True to form, the Obama administration’s response has been to oppose any action that might upset the banks, like a temporary moratorium on foreclosures while some of the issues are resolved. Instead, it is asking the banks, very nicely, to behave better and clean up their act. I mean, that’s worked so well in the past, right?Lest anyone think that the TARP (which Krugman endorsed) actually solved anything, think again. As much as anything, the TARP and the willingness of so many in Congress to bestow favors to financial institutions that were busy running off the cliff certainly feeds the belief by many that the "banksters" are above the law, and even above the laws of economics.
The response from the right is, however, even worse. Republicans in Congress are lying low, but conservative commentators like those at The Wall Street Journal’s editorial page have come out dismissing the lack of proper documents as a triviality. In effect, they’re saying that if a bank says it owns your house, we should just take its word. To me, this evokes the days when noblemen felt free to take whatever they wanted, knowing that peasants had no standing in the courts. But then, I suspect that some people regard those as the good old days.
Krugman makes another point next, and I believe it bears some discussion:
What should be happening? The excesses of the bubble years have created a legal morass, in which property rights are ill defined because nobody has proper documentation. And where no clear property rights exist, it’s the government’s job to create them.Indeed, Krugman is right when he points out that ill-defined property rights can cause much economic dislocation. (When he endorses socialistic schemes that, in effect, eviscerate property rights, I cannot figure out why he is shocked, SHOCKED when they don't work.)
****************************************
Copy out the full commentary above on Krugman, the banks, and the foreclosure paperwork mess, word for word.

Pixel coordinate grounding data:
****************************************
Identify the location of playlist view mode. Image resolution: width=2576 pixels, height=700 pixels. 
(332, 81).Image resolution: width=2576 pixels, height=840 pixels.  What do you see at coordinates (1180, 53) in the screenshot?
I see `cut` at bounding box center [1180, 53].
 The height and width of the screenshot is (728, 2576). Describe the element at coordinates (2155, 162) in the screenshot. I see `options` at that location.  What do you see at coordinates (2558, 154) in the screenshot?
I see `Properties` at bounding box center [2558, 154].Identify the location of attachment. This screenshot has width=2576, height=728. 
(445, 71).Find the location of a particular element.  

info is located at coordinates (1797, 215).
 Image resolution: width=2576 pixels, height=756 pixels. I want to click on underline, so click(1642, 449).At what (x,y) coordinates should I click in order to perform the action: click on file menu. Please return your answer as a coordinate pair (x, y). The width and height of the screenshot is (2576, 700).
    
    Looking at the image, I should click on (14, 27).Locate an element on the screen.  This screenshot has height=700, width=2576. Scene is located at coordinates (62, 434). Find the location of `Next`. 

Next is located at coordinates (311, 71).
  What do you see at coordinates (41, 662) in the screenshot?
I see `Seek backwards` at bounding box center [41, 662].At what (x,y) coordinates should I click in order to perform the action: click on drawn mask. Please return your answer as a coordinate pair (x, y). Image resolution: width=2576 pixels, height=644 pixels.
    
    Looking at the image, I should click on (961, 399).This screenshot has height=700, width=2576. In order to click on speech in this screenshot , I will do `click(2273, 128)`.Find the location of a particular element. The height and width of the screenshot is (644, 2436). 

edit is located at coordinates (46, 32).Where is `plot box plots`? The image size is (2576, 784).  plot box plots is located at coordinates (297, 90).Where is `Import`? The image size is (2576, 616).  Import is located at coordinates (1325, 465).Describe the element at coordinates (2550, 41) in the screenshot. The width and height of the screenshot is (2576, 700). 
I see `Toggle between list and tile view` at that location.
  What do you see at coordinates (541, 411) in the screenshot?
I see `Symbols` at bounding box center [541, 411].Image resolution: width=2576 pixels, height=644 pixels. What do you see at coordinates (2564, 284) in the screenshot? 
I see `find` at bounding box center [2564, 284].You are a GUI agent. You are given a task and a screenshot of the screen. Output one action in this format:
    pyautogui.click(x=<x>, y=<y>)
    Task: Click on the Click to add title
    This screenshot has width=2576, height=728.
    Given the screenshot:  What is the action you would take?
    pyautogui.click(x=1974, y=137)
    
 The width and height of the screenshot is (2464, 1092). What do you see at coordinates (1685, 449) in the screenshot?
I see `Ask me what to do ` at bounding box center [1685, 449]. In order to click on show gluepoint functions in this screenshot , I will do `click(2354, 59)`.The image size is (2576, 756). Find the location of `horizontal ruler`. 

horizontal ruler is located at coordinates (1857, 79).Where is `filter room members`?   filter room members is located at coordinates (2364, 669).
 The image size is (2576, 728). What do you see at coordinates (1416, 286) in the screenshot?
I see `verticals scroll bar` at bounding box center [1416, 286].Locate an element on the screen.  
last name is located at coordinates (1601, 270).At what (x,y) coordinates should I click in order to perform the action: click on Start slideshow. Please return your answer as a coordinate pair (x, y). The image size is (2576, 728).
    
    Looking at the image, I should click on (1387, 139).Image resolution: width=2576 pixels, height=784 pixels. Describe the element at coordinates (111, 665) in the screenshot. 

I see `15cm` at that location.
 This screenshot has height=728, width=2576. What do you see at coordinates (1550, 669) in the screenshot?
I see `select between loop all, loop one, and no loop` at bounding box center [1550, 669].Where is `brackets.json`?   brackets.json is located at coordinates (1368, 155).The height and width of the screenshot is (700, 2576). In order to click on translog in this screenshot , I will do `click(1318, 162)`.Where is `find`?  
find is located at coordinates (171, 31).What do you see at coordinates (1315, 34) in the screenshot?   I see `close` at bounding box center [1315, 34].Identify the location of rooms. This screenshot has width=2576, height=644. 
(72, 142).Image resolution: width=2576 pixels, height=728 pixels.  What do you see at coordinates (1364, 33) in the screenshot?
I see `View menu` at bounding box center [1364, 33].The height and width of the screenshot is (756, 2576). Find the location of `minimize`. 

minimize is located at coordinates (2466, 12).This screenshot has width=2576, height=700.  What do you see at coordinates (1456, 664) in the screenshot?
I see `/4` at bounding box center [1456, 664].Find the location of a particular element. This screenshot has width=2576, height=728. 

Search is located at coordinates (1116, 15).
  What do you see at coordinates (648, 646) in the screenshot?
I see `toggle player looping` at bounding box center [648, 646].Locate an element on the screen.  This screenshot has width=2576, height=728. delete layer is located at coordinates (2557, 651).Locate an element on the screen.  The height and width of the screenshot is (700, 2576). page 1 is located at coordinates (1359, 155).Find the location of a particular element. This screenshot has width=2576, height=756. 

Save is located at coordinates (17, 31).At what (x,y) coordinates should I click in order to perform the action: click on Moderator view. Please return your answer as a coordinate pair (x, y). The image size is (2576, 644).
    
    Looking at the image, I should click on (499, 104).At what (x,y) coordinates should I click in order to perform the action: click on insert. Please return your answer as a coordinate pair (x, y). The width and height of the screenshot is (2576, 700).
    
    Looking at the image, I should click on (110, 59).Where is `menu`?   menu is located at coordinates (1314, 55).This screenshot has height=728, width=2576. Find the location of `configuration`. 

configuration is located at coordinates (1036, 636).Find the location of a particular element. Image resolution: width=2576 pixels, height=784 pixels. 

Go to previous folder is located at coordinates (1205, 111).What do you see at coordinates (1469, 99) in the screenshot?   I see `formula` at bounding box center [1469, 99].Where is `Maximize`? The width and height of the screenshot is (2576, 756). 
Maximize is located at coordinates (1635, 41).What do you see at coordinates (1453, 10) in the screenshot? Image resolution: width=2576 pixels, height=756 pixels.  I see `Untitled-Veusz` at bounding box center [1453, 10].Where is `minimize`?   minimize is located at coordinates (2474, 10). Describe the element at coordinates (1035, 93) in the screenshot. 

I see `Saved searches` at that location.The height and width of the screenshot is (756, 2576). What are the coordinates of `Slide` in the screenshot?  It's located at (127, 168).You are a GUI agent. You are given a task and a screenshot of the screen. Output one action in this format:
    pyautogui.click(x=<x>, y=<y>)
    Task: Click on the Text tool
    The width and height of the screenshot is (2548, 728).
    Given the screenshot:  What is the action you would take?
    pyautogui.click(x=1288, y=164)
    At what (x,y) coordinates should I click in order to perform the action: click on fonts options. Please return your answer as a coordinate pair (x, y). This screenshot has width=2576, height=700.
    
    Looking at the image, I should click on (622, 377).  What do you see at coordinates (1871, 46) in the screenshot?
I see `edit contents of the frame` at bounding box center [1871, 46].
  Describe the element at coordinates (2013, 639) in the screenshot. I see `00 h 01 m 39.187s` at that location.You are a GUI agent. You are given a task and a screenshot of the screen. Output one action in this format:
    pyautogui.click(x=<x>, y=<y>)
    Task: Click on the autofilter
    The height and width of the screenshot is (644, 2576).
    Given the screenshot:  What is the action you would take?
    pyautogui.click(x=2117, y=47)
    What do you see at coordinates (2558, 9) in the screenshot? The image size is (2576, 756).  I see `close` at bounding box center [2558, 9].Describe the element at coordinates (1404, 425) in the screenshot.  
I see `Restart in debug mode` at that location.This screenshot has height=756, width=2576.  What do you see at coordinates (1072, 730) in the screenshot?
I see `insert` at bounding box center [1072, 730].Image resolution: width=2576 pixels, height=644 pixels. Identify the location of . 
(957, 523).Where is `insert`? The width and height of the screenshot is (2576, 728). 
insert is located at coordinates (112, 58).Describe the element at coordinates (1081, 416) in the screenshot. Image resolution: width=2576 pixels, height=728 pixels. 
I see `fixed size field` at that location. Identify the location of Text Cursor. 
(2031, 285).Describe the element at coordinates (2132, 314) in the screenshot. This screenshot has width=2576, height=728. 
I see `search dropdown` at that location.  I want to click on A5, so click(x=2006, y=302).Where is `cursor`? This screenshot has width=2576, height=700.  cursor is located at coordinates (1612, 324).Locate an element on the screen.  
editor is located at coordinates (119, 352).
****************************************
- RESPONSE:
True to form, the Obama administration’s response has been to oppose any action that might upset the banks, like a temporary moratorium on foreclosures while some of the issues are resolved. Instead, it is asking the banks, very nicely, to behave better and clean up their act. I mean, that’s worked so well in the past, right?Lest anyone think that the TARP (which Krugman endorsed) actually solved anything, think again. As much as anything, the TARP and the willingness of so many in Congress to bestow favors to financial institutions that were busy running off the cliff certainly feeds the belief by many that the "banksters" are above the law, and even above the laws of economics.
The response from the right is, however, even worse. Republicans in Congress are lying low, but conservative commentators like those at The Wall Street Journal’s editorial page have come out dismissing the lack of proper documents as a triviality. In effect, they’re saying that if a bank says it owns your house, we should just take its word. To me, this evokes the days when noblemen felt free to take whatever they wanted, knowing that peasants had no standing in the courts. But then, I suspect that some people regard those as the good old days.
Krugman makes another point next, and I believe it bears some discussion:
What should be happening? The excesses of the bubble years have created a legal morass, in which property rights are ill defined because nobody has proper documentation. And where no clear property rights exist, it’s the government’s job to create them.Indeed, Krugman is right when he points out that ill-defined property rights can cause much economic dislocation. (When he endorses socialistic schemes that, in effect, eviscerate property rights, I cannot figure out why he is shocked, SHOCKED when they don't work.)